Fabrication of the SWNT macro-film was done by CVD, followed by annealing, acid washing and then extensive washing with distilled water until pH reaches 7. 1M TEABF4 (Alfa Aesar) dissolved in battery-graded PC (Alfa Aesar) was used as the electrolyte. The capacitor was then assembled in a standard 2032 coin cell (See Fig. 1(b)).

SDC experiments

The experimental details are given in Fig. 1. The galvanostatic charge/discharge tests were carried out using an Arbin battery testing system. The assembled supercapacitor was first charged/discharged with different charge current densities (IC = 1000 mA g−1, 500 mA g−1, 250 mA g−1, 100 mA g−1, 50 mA g−1, 25 mA g−1, and 10 mA g−1) for two and a half cycles (0 to 2.0 V) at 25 °C (Fig. 1(a)). At the point right before SDC, the ions with opposite charges are separated to the two opposing electrodes (Fig. 1(b)), distributed with different levels of stabilization with varying IC. A typical SDC curve is shown in Fig. 1(c).
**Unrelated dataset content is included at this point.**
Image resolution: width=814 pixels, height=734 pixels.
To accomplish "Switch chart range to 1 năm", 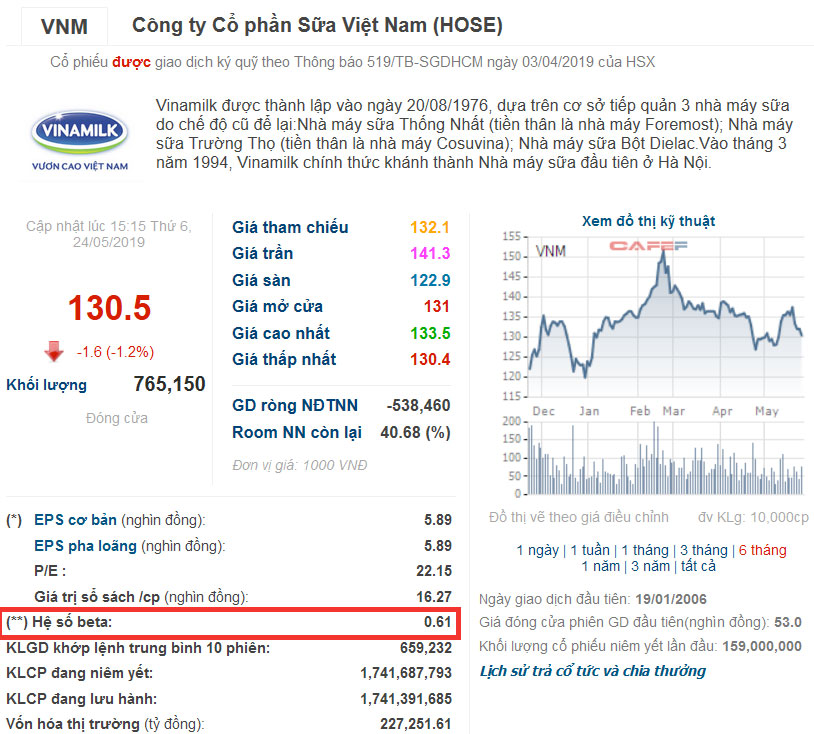I will click(x=601, y=566).
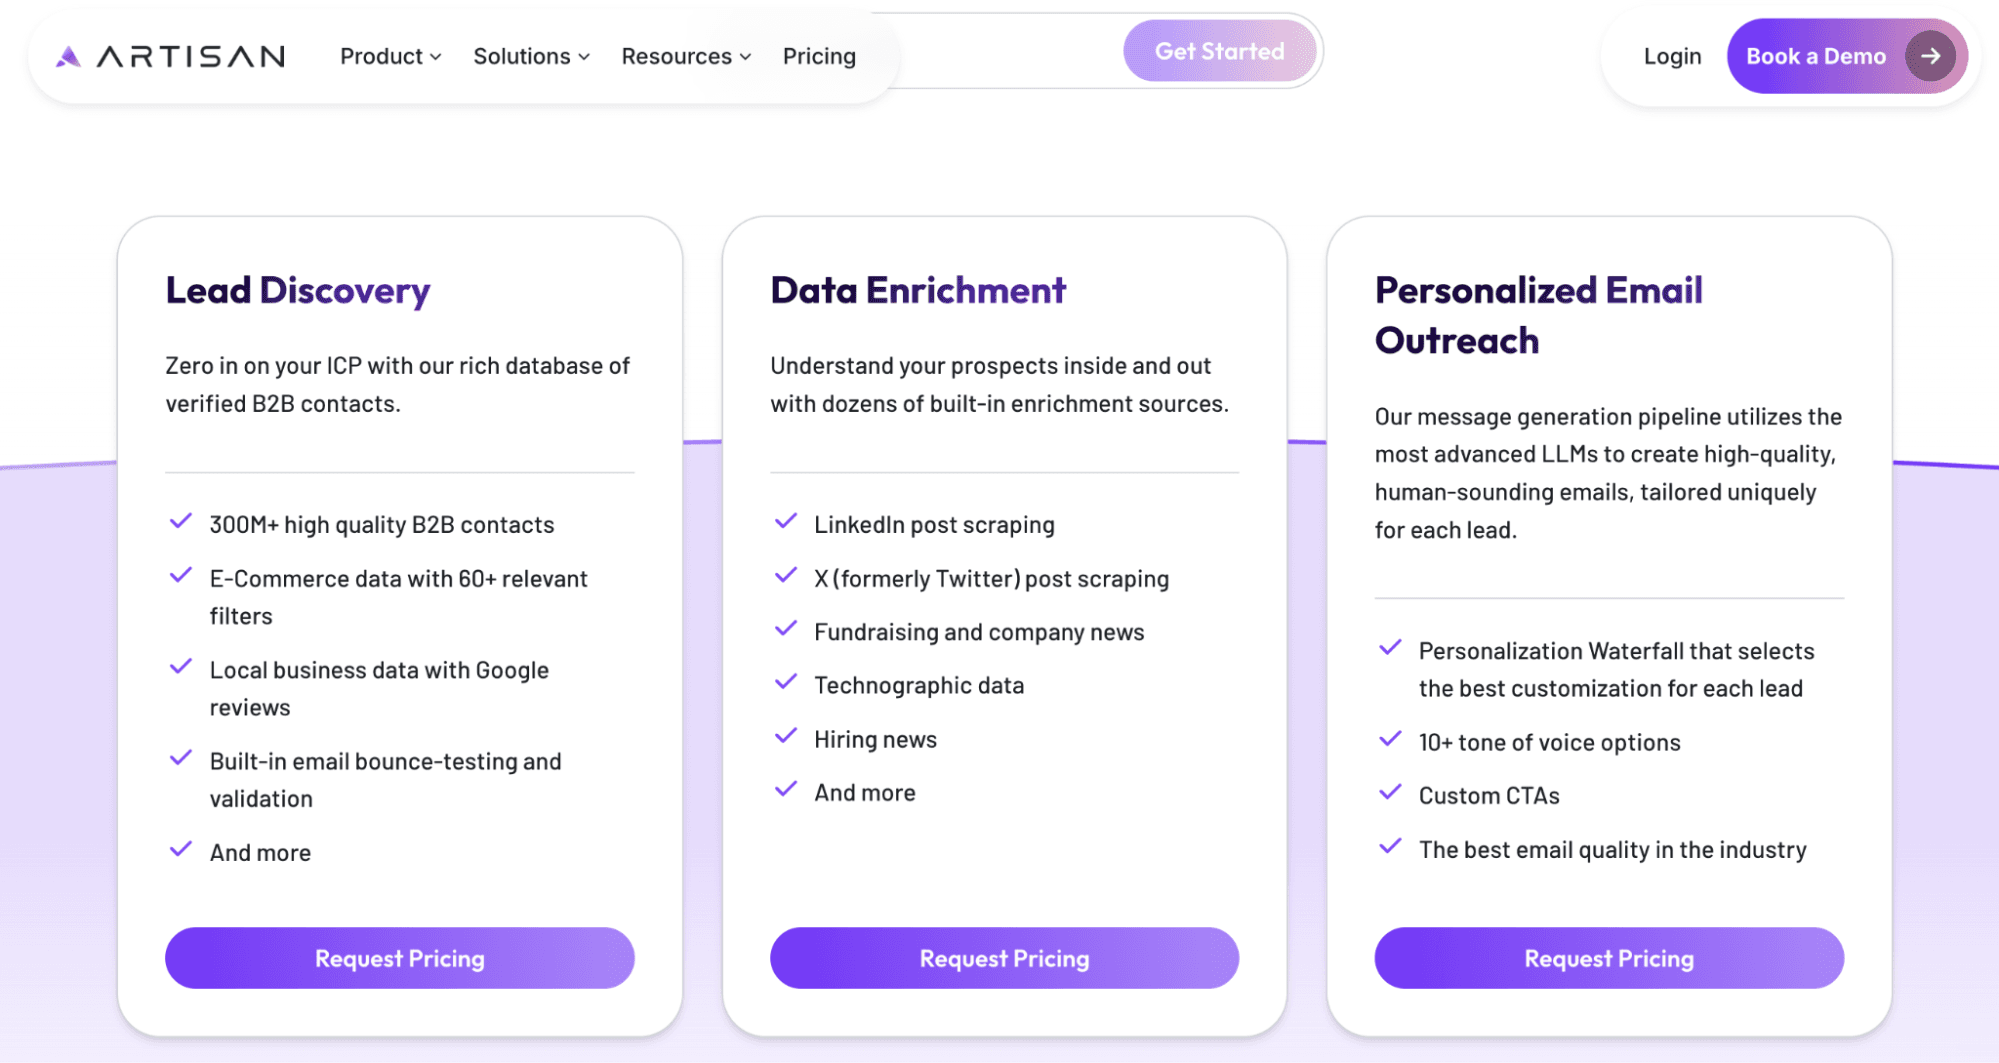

The actual voltage from which the SDC process starts is not nominal 2.0 V as charged to, but associated with the stabilized state of ions arrangement. This voltage point is named the “initial voltage” of a SDC process. Usually, a higher IC results in a lower initial voltage. Moreover, in order to study the temperature effect, SDC processes of the SWNT–1M TEABF4/PC supercapacitor have also been conducted at 75 °C and −25 °C, after charging using IC = 100 mA g−1 at 25 °C.

Acknowledgements

This work is financially supported by the US National Science Foundation (NSF) under the contracts of CMMI-0926093.